▶ WHAT YOU ARE ASKED TO DO
Put each line of the listing into a Markdown table with the columns Row and Line. Give the row number in Row and the line itself in Line, and leave out any blank lines.

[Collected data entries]
<<<<

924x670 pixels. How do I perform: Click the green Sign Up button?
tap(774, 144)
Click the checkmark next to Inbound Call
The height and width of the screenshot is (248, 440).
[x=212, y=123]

>>>>

▶ PROBLEM SOLUTION
| Row | Line |
|---|---|
| 1 | 924x670 pixels. How do I perform: Click the green Sign Up button? |
| 2 | tap(774, 144) |
| 3 | Click the checkmark next to Inbound Call |
| 4 | The height and width of the screenshot is (248, 440). |
| 5 | [x=212, y=123] |